**Record excerpts**
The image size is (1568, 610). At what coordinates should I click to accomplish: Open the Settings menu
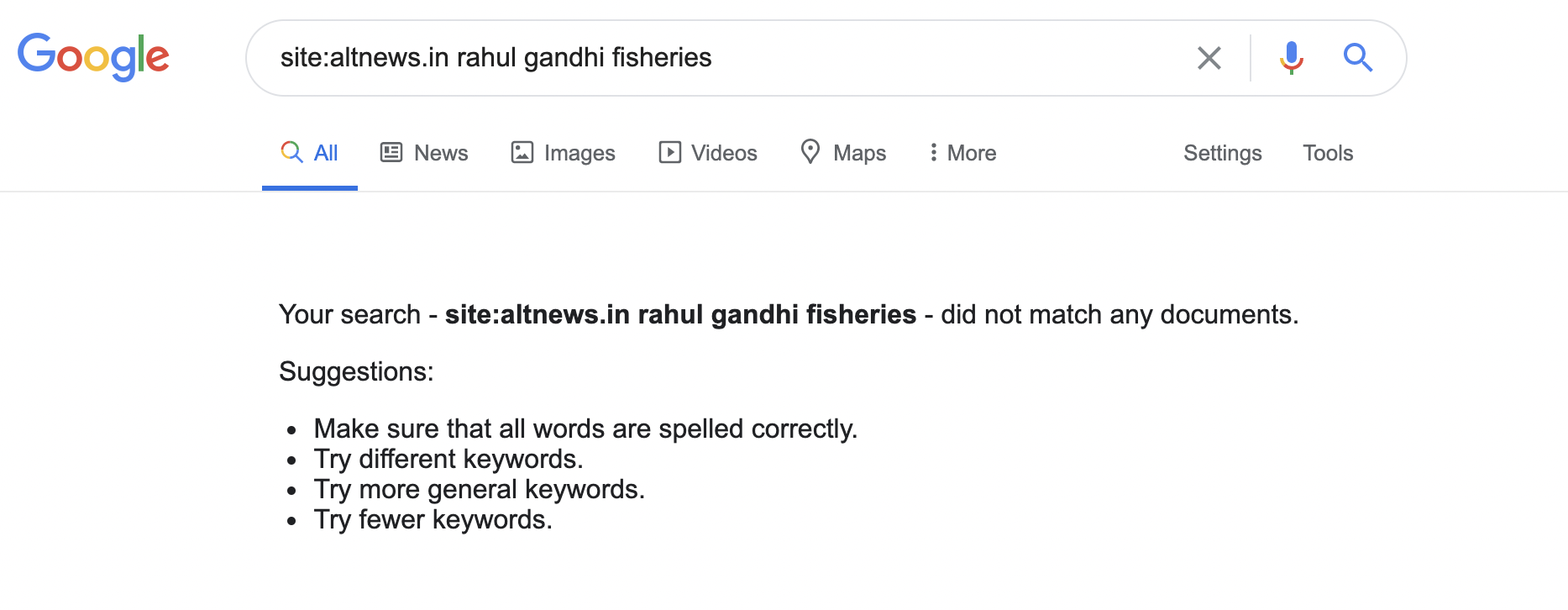coord(1222,153)
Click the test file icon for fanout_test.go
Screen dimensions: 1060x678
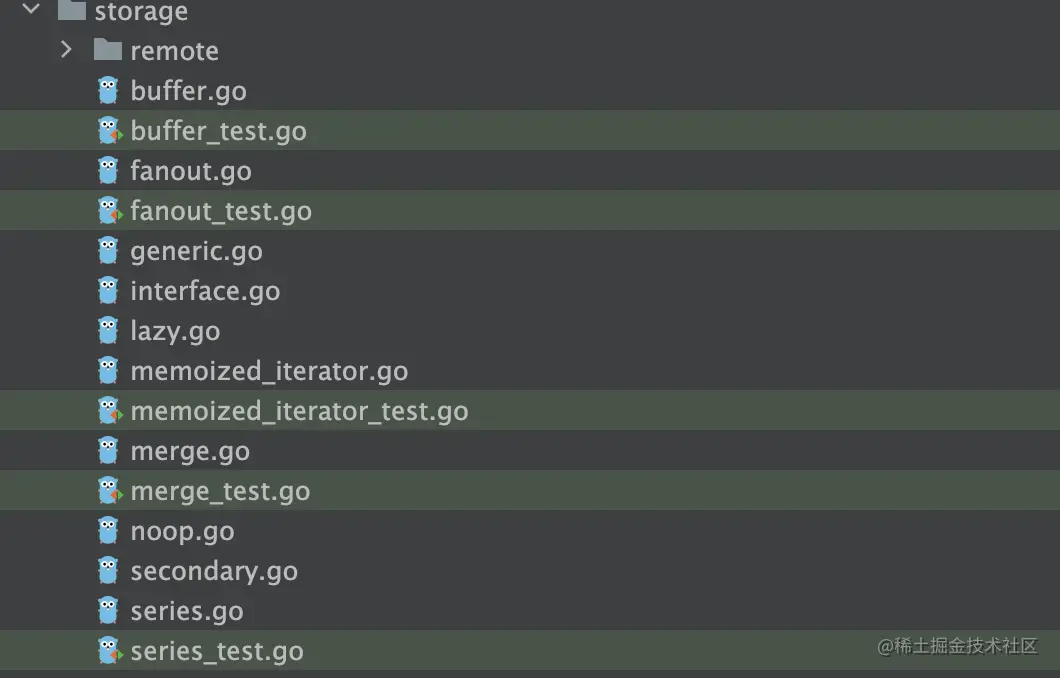click(x=108, y=211)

**Assigned task**
Beginning with the line that contains "Click the test file icon for fanout_test.go", repeat every remaining line of the data exactly, the last line included, and omit pictures.

**Task answer**
Click the test file icon for fanout_test.go
Screen dimensions: 1060x678
click(x=108, y=211)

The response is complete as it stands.